Java quickstart project for test automation, covering performance, UI acceptance, API acceptance testing and security testing. Created with lessons learned from a large number of development projects to provide all commonly required components and concepts. The framework was first introduced on the OpenCredo.com Blog.
- Parallel test runs
- Shared state across cucumber step definitions
- Dependency injection
- Page Object pattern
- Common web page interaction methods
- Common api interaction methods
- Mavenised performance tests
- Externalised test configuration
- Commonly used test utility classes
- Simple security tests
- Maven
- Cucumber-JVM
- JUnit
- Spring
- Selenium Webdriver
- Jackson
- JMeter
- OWASP Zed Attack Proxy
In order to utilise this project you need to have the following installed locally:
- Maven 3
- Firefox 42.0 or higher (used by default for UI tests, this can be changed in the code)
- Java 1.8
- ZAP 2.5.0 (Run it in deamon mode using the following command:
./zap.sh -daemon -port 8888 -config api.disablekey=true
)
The project is broken into separate modules for API, UI, Performance and Security testing. Each of these modules can be utilised independently of the others using maven profiles.
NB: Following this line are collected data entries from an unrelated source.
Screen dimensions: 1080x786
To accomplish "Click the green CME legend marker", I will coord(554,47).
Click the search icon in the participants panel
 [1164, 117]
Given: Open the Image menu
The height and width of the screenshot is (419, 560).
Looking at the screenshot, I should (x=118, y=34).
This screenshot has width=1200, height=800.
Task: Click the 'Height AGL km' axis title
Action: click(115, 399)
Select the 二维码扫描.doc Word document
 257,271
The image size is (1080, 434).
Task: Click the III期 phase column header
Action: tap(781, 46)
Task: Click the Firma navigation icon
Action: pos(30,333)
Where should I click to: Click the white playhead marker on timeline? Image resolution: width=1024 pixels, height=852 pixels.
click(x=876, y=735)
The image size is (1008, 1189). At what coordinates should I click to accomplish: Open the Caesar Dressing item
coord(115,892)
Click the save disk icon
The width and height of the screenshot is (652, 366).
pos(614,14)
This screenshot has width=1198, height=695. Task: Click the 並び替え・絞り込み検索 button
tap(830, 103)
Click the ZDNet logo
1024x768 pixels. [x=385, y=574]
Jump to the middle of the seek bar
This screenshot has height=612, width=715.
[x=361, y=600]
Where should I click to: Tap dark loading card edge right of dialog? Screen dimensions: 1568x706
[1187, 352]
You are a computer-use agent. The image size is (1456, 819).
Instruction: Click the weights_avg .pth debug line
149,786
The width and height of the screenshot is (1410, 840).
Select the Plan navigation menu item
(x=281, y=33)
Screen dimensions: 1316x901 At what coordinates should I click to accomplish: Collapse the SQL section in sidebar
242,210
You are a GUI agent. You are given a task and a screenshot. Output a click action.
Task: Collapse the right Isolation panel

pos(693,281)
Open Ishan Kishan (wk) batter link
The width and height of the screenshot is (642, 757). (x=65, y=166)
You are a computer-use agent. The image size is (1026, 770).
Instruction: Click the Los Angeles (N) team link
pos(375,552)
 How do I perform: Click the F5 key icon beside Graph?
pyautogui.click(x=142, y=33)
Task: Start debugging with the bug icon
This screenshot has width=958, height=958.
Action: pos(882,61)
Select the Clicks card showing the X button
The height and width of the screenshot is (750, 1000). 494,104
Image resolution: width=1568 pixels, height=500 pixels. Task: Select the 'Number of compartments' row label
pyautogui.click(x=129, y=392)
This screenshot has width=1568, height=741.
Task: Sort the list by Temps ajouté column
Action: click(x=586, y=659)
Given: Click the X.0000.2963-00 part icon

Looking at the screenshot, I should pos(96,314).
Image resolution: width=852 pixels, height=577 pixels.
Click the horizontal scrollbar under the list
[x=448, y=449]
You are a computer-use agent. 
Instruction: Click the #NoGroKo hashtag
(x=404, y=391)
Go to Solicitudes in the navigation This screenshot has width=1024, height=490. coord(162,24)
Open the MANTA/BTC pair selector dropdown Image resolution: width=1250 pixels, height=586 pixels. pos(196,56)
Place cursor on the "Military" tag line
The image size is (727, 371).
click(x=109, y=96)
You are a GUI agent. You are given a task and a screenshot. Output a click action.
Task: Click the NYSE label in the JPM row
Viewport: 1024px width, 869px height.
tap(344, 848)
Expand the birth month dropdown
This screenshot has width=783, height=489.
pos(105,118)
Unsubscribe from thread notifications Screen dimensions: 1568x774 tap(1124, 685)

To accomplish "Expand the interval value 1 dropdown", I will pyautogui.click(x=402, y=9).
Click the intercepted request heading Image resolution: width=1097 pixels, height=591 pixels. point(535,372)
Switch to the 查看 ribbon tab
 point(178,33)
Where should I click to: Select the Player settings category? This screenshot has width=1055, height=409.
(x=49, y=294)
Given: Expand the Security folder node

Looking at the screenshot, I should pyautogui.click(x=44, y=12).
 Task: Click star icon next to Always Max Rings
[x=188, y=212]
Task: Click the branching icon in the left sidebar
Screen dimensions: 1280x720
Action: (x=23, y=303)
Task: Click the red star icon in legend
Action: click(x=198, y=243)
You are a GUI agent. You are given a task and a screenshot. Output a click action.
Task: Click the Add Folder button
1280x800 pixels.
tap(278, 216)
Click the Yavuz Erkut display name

To run all modules, navigate to test-automation-quickstart
directory and run:
mvn clean install
To run UI acceptance tests only, navigate to test-automation-quickstart
directory and run:
mvn clean install -Pui-acceptance-tests
To run API acceptance tests only, navigate to test-automation-quickstart
directory and run:
mvn clean install -Papi-acceptance-tests
To run performance tests only, navigate to test-automation-quickstart
directory and run:
mvn clean install -Pperformance-tests
To run security tests only, navigate to test-automation-quickstart
directory and run:
mvn clean install -Psecurity-acceptance-tests
Reports for each module are written into their respective /target
directories after a successful run.
UI acceptance tests result in a HTML report for each feature in test-automation-quickstart/ui-acceptance-tests/target/cucumber-parallel/
.
In the case of test failures, a screen-shot of the UI at the point of failure is embedded into the report.
API acceptance tests result in a HTML report for each feature in test-automation-quickstart/api-acceptance-tests/target/cucumber-parallel/
.
Performance tests result in a .jtl
results file and .png
graphs showing response times and transactions per second, generated in test-automation-quickstart/performance-tests/target/jmeter/results
.
Security acceptance tests result in a HTML report for each feature in test-automation-quickstart/security-acceptance-tests/target/cucumber-parallel/
.
They will also generate a security risks HTML report in test-automation-quickstart/security-acceptance-tests/security-reports/security-report.html
.
NOTE: As mentioned, cucumber reports are written to a separate file for each feature. This occurs as a result of running tests in parallel, meaning that you do not get a single unified test report. If using CI, these individual reports can be joined using plugins such as the Jenkins Cucumber-JVM-Reports plugin.
For an alternative approach to combining the cucumber reports, see the parallel testing blog post on OpenCredo.com.